Eine gefühlte Ewigkeit saß er einfach nur da und schnell warf sie einen Blick zu Jonathan. In seinem Gesicht war so etwas wie Zufriedenheit zu sehen. Er freute sich wahrscheinlich wie ein Schneekönig, dass sie Ville endgültig den Laufpass gegeben hatte. 

„Okay", hörte sie Ville leise sagen und sofort wandte sie ihm wieder den Blick zu. Kurz glaubte sie, dass sie sich verhört hatte und sah ihn verwundert an. Wenn sie ehrlich war, hatte sie nicht damit gerechnet, dass er sich so schnell geschlagen geben würde. Es passte irgendwie nicht zu ihm. Doch wahrscheinlich hatte Jonathan recht gehabt, sie stellte es sich viel schlimmer vor, als es dann letztendlich war. 

„Können wir vielleicht noch ein paar Minuten allein reden? Ohne... Zuhörer?", fragte er, doch Panik stieg in ihr auf. Schnell warf sie einen Blick zu ihrem Vater, der sich versteifte. 

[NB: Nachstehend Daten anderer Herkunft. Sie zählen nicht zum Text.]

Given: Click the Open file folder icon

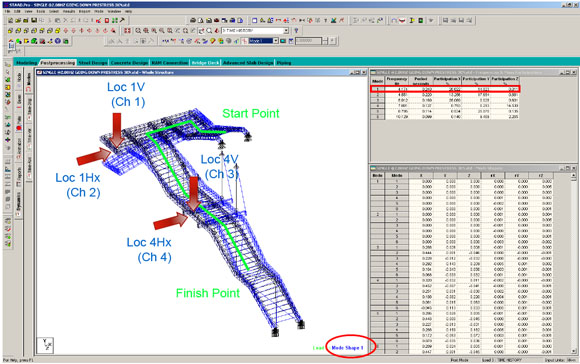Looking at the screenshot, I should (18, 20).
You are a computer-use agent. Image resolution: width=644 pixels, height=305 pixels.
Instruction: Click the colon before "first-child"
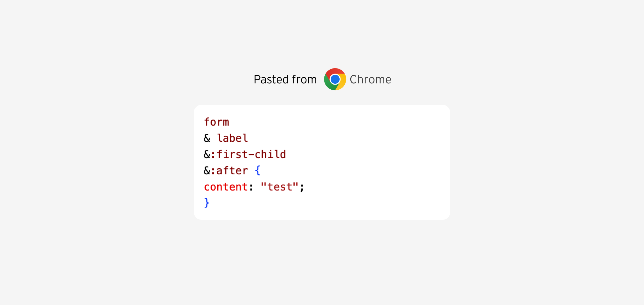coord(213,155)
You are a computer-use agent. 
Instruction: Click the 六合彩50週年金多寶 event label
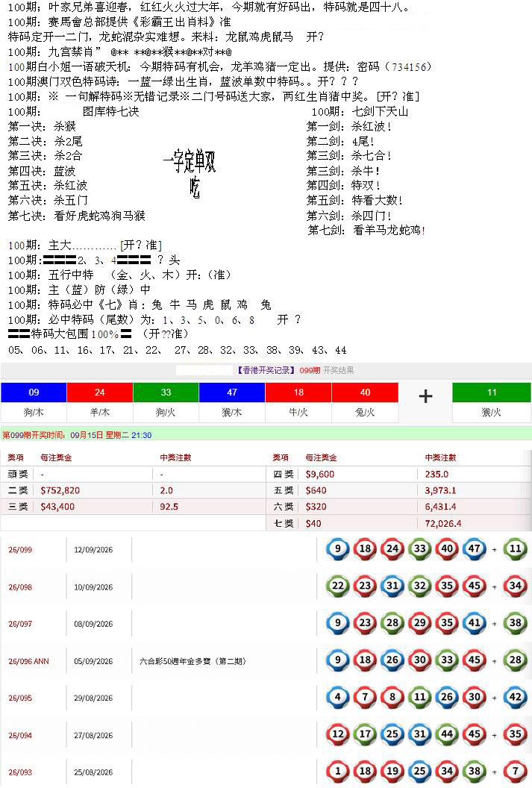point(193,661)
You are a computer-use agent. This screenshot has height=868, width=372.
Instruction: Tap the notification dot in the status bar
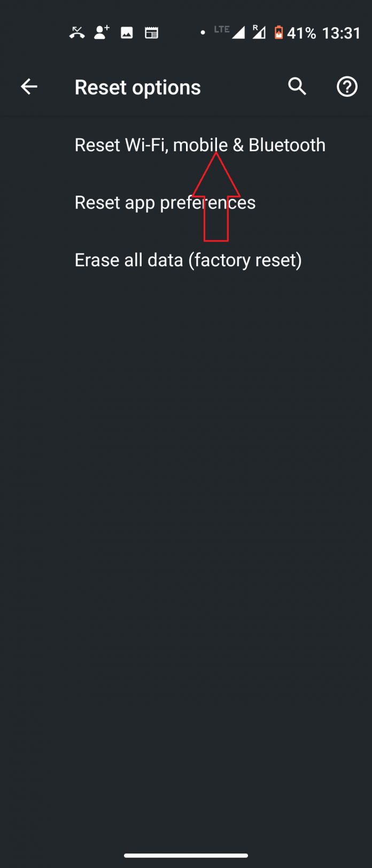[x=203, y=33]
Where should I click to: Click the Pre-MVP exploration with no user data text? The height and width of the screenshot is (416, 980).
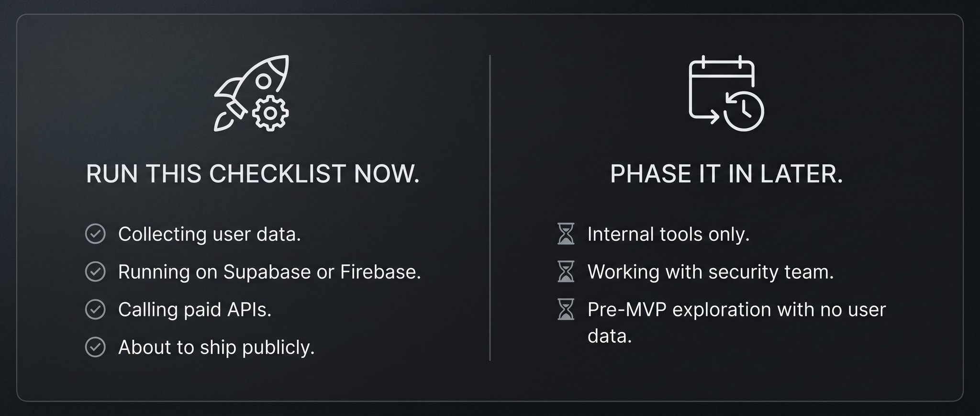tap(737, 323)
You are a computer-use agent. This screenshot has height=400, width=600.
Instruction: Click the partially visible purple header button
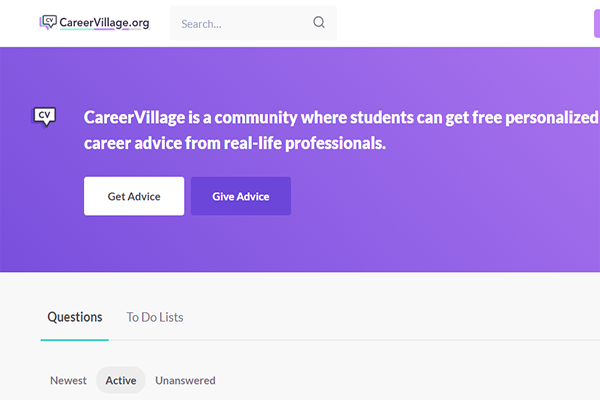click(x=596, y=23)
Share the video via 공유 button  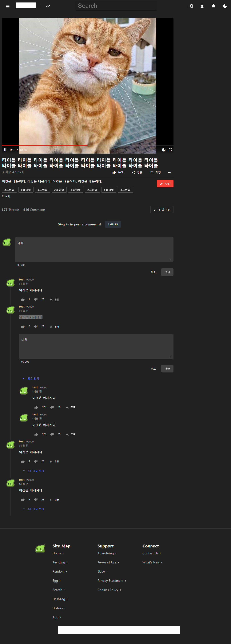(137, 173)
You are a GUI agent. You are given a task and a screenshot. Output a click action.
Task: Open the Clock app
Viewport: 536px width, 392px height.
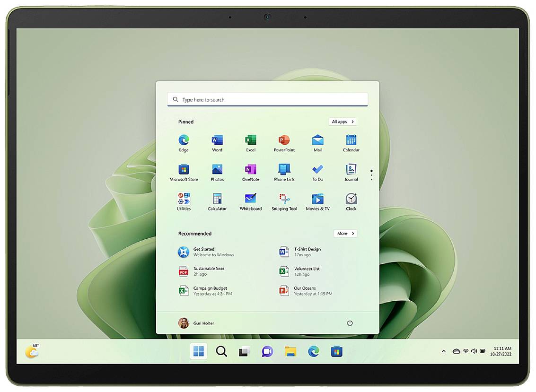(351, 199)
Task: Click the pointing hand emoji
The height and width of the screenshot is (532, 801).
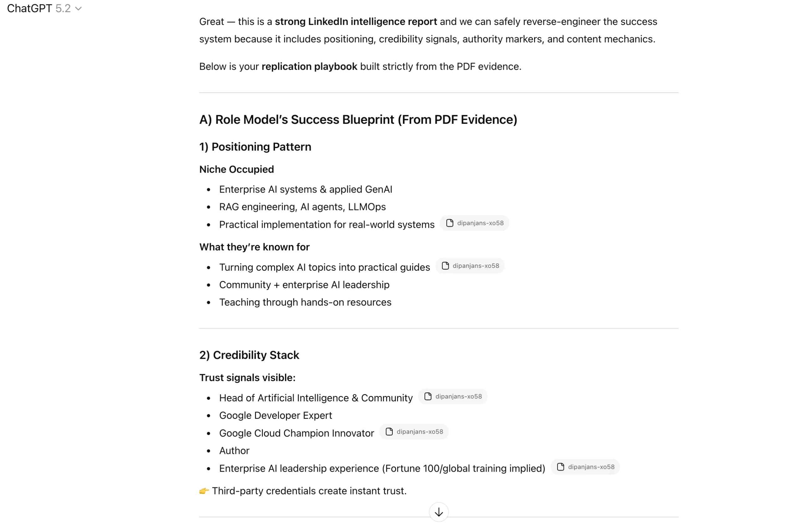Action: coord(204,491)
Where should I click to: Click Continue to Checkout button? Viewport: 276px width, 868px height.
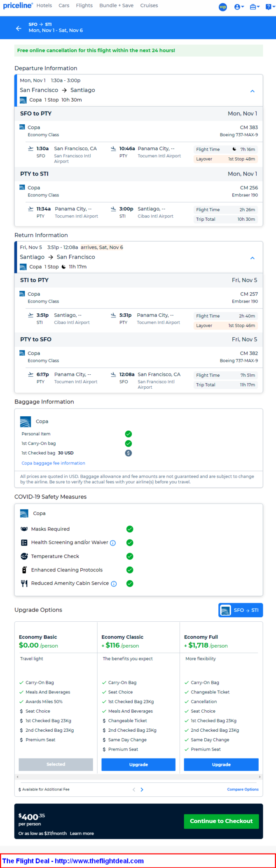click(x=221, y=821)
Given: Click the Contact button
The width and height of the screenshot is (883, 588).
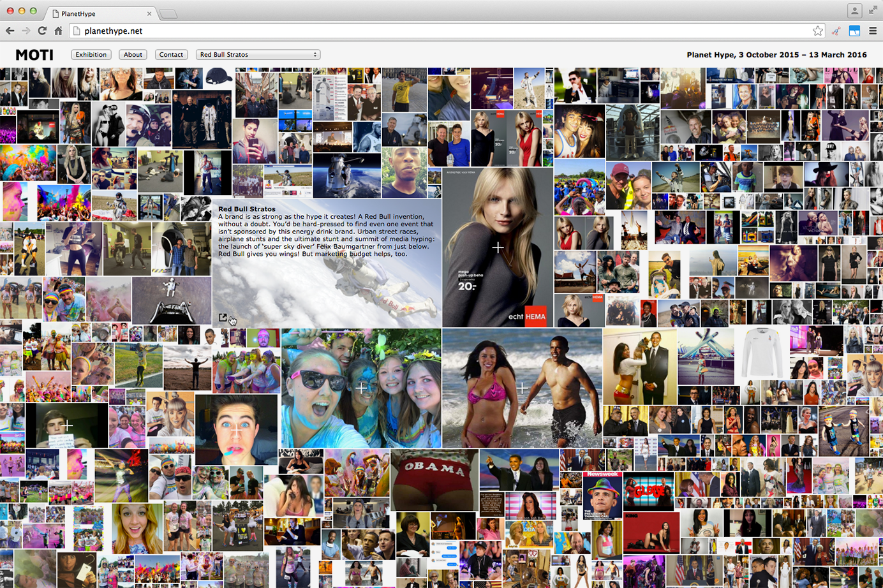Looking at the screenshot, I should point(171,55).
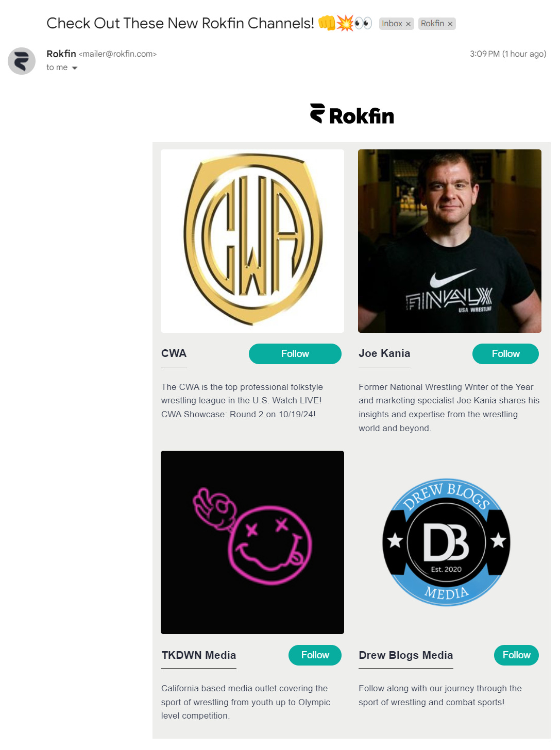560x750 pixels.
Task: Click the CWA channel name link
Action: [174, 353]

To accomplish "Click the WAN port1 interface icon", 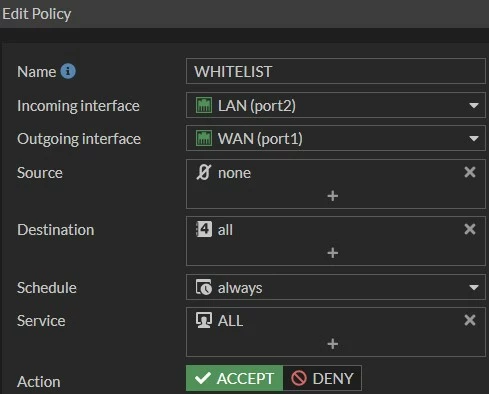I will [204, 138].
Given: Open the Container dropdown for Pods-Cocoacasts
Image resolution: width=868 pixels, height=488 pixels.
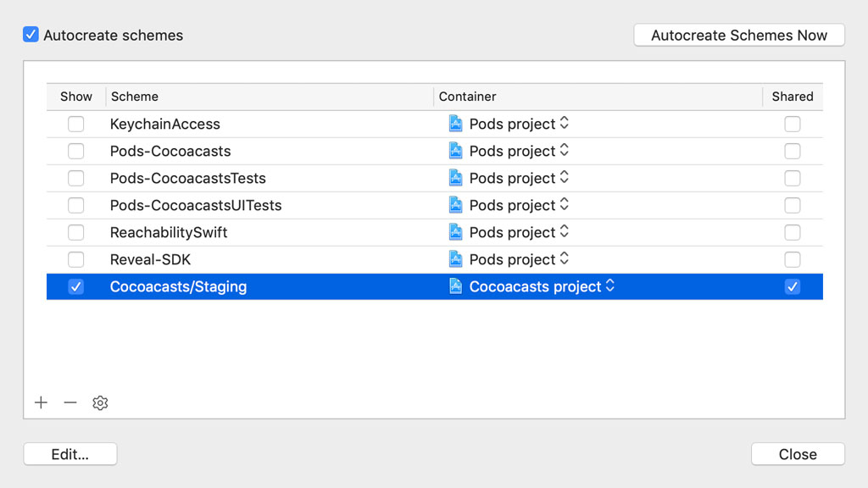Looking at the screenshot, I should (x=566, y=151).
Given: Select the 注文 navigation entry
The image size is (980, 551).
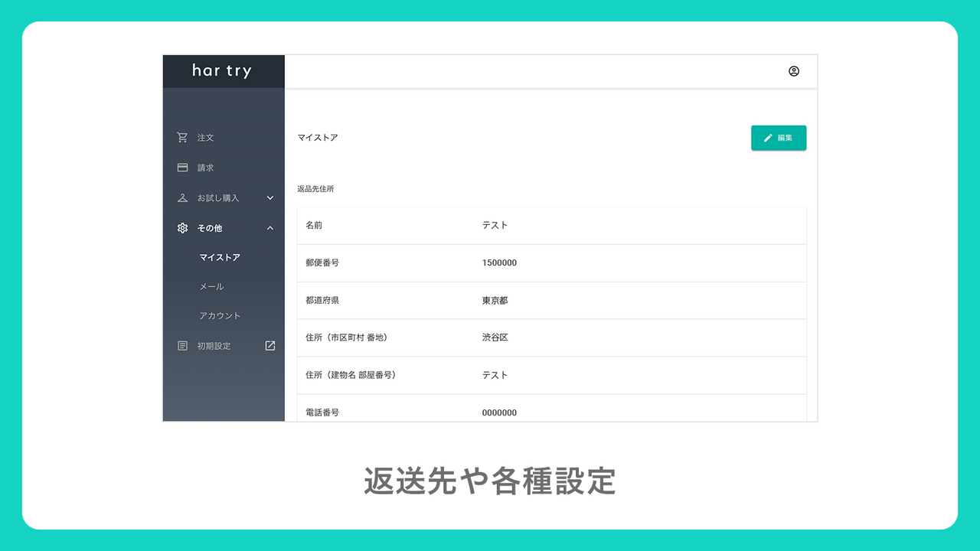Looking at the screenshot, I should (x=204, y=138).
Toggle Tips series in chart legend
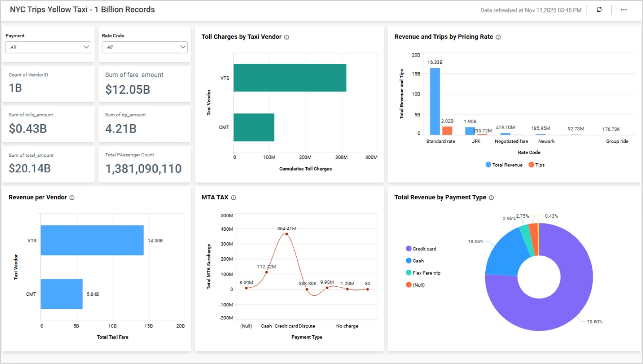The image size is (643, 364). [x=537, y=165]
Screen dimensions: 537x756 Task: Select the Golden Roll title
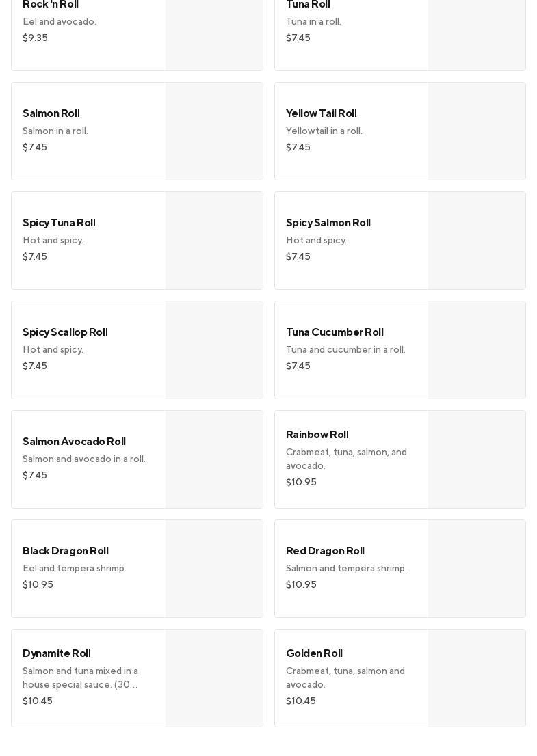(x=314, y=653)
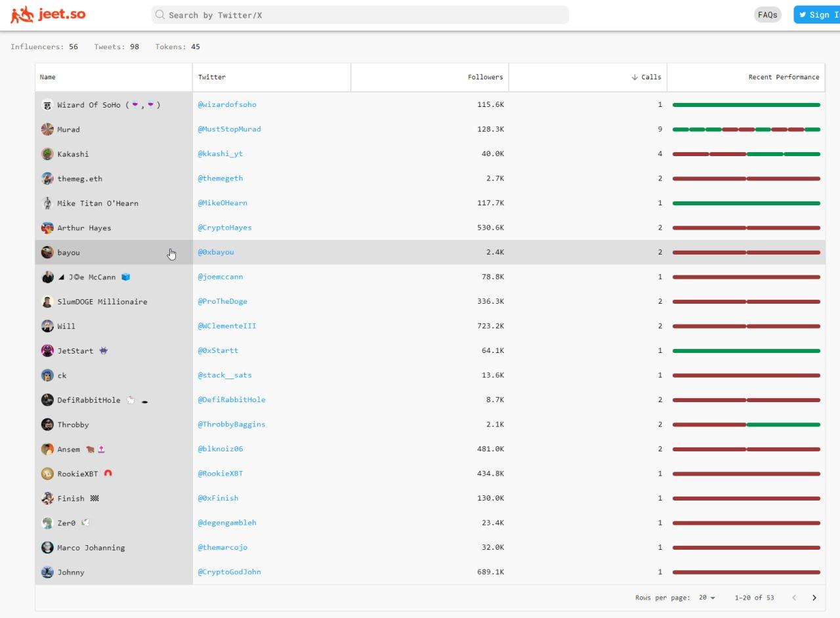Sort by the Calls column header

point(646,77)
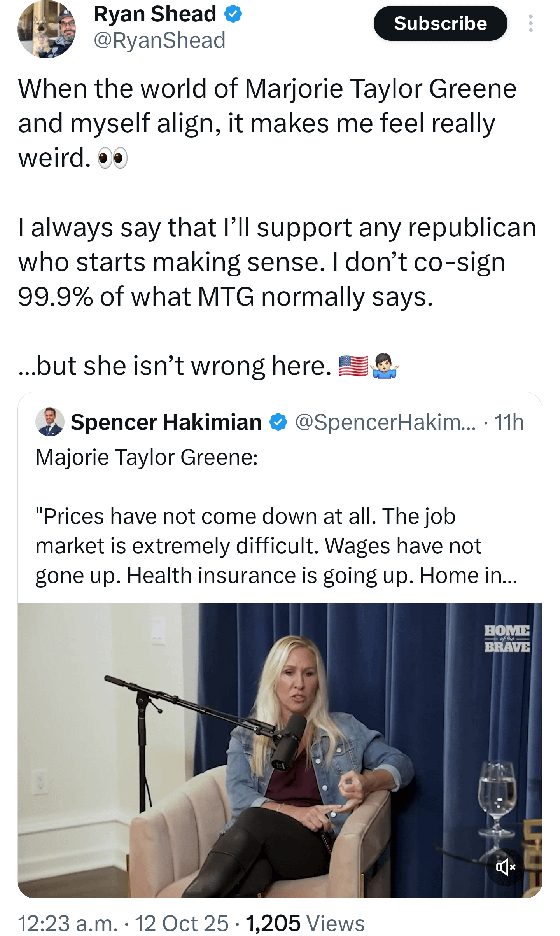Click the three-dot more options menu

coord(530,23)
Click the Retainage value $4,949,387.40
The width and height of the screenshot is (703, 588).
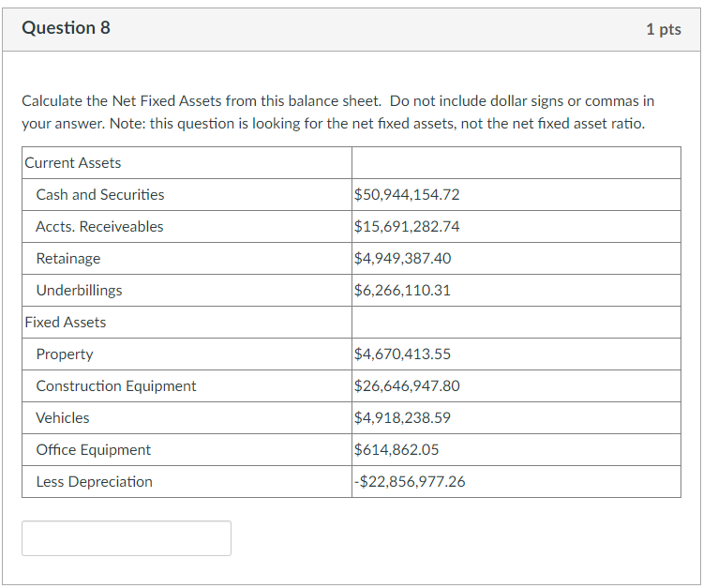coord(403,258)
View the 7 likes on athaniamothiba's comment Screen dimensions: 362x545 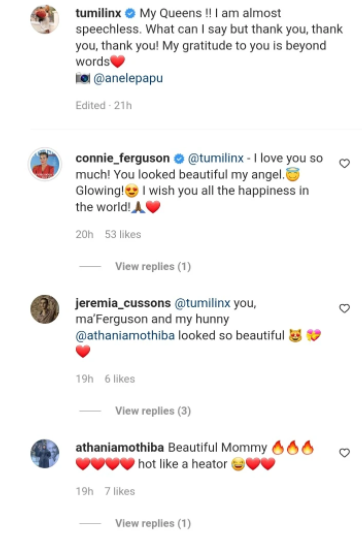[120, 491]
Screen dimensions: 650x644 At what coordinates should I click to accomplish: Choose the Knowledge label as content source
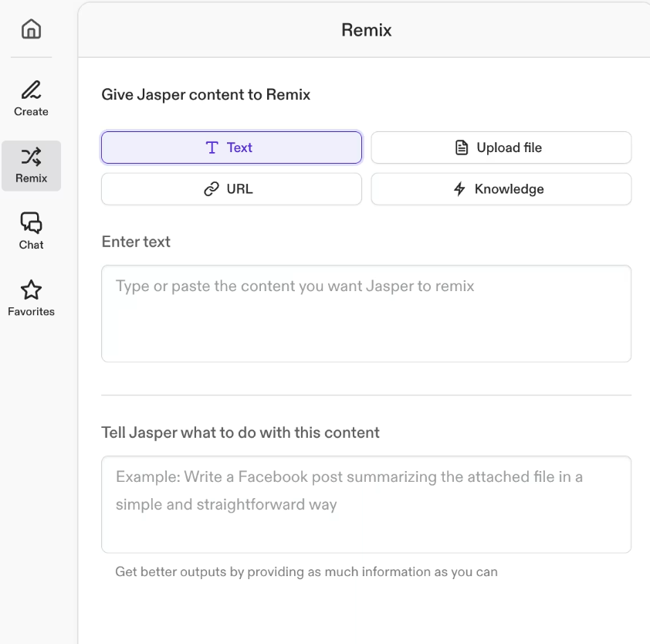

„Ich schwöre, ich bin okay. Bitte. Ich will dir noch was zu... du weißt schon sagen", flüsterte er und sein Blick war so verzweifelt, dass sie beinahe die Hand nach ihm ausgestreckt hatte. Es war merkwürdig, ihn so verletzlich zu sehen. Er flehte sie förmlich an, doch sie traute ihm nicht so recht. 

„Du weißt, dass es niemand außer dir weiß. Ich kann nur mit dir darüber reden. Bitte, es frisst mich sonst auf und ich will versuchen, ohne... Ich will Plan B nicht unbedingt ausprobieren", sagte er. Obwohl er für die anderen in Rätseln sprach, wusste sie, was er ihr sagen wollte. Vielleicht hatte er sich doch entschlossen, die Therapie zu machen, doch bevor er seinen ersten Termin hatte, brauchte er jemanden zum reden. 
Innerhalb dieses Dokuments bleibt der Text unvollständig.